Compensation Controls
All fluorophores emit light on a wide spectrum and some can also be simultaneously excited by multiple lasers in a flow cytometer instrument. Part of the emitted light from a single marker can therefore hit several of the detectors meant for other markers in your panel (Fig.1.). This spillover effect is cumulative across all fluorophores in the staining protocol, increases the background signal (and noise), and can even create distinct false positive populations.
Accurate flow cytometry analysis depends on the (mathematical) elimination of this spillover signal from the raw data and the process is called compensation (Fig.2.). Unfortunately compensation can only correct the average signal level, not the increased noise, and therefore negative populations often show higher data spread in multicolor panels than in unstained or single stained controls. This can make it more difficult to correctly identify dim populations (see also FMO controls).

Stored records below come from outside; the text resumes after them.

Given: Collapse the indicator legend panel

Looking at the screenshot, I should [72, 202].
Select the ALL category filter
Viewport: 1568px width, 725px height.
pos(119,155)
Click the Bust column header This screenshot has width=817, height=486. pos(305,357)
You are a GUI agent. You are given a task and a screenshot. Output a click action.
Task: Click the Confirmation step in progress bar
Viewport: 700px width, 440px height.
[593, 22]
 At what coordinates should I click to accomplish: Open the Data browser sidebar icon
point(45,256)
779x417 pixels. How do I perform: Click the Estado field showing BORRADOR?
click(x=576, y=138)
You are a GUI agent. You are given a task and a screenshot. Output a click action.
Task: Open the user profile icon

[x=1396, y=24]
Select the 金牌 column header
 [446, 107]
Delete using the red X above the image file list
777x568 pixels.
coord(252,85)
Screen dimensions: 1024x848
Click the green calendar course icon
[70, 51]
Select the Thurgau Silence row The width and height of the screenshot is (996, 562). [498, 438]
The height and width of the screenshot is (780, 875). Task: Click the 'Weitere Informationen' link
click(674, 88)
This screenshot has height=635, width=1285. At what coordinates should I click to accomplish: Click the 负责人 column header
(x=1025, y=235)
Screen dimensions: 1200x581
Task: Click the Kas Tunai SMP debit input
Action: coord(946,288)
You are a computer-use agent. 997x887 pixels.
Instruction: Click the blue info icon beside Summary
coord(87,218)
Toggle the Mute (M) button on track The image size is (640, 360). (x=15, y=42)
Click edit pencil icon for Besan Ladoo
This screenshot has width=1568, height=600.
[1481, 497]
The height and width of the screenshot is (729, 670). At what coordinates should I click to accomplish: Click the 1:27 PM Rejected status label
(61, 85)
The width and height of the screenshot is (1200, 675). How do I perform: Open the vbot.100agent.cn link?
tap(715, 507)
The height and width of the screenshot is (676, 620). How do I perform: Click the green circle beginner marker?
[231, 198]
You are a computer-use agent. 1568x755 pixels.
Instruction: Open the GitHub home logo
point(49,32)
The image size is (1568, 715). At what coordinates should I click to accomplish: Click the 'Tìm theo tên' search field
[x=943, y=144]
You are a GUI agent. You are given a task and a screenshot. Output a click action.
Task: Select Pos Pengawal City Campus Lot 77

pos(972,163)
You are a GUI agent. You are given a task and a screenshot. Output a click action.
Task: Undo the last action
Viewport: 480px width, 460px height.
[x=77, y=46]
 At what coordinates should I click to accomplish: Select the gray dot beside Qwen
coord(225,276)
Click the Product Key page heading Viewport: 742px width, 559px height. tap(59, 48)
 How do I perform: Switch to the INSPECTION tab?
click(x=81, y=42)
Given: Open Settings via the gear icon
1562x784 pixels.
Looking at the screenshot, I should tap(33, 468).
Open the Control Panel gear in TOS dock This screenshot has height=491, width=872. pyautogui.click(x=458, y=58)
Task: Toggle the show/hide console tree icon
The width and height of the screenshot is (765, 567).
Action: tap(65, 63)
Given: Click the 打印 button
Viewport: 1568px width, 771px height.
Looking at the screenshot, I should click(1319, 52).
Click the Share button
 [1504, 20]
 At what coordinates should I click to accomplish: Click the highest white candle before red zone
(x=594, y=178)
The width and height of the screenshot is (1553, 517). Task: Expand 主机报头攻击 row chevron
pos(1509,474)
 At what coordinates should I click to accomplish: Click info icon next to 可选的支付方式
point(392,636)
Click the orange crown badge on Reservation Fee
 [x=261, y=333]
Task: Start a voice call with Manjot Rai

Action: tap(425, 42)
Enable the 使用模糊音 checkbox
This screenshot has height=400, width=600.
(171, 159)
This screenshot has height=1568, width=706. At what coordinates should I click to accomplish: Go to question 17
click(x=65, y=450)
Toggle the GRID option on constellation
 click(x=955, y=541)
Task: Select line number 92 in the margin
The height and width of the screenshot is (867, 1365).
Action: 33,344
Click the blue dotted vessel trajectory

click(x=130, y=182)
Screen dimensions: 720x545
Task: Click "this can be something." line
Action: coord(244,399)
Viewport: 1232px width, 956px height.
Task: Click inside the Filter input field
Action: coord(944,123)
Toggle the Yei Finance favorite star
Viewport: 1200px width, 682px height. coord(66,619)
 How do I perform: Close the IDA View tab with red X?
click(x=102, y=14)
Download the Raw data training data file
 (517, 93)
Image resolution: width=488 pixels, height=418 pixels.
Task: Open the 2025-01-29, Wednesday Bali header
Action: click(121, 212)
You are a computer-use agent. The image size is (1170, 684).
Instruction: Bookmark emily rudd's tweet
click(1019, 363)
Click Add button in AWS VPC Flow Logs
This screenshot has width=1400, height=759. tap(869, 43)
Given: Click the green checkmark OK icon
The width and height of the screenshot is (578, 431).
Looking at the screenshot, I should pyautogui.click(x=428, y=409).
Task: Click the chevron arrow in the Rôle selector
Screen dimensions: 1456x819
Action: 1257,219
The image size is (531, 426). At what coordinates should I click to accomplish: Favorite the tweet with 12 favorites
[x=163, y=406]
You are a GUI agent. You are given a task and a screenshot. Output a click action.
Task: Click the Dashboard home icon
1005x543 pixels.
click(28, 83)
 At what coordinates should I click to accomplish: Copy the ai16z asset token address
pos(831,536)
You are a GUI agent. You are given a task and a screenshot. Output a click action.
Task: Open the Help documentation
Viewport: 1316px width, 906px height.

The amount of spillover must be experimentally measured by running single stain controls separately for each of your fluorophores. Each control must include only one fluorophore (e.g. viability dye requires its own single stain control) and must have a clearly identifiable negative and positive population for that marker (a separate unstained sample may sometimes be used as “universal negative” for multiple markers). It is noteworthy that the extent of spillover and subsequent compensation are a property of the particular instrument and fluorophores, and are independent of the actual samples being run.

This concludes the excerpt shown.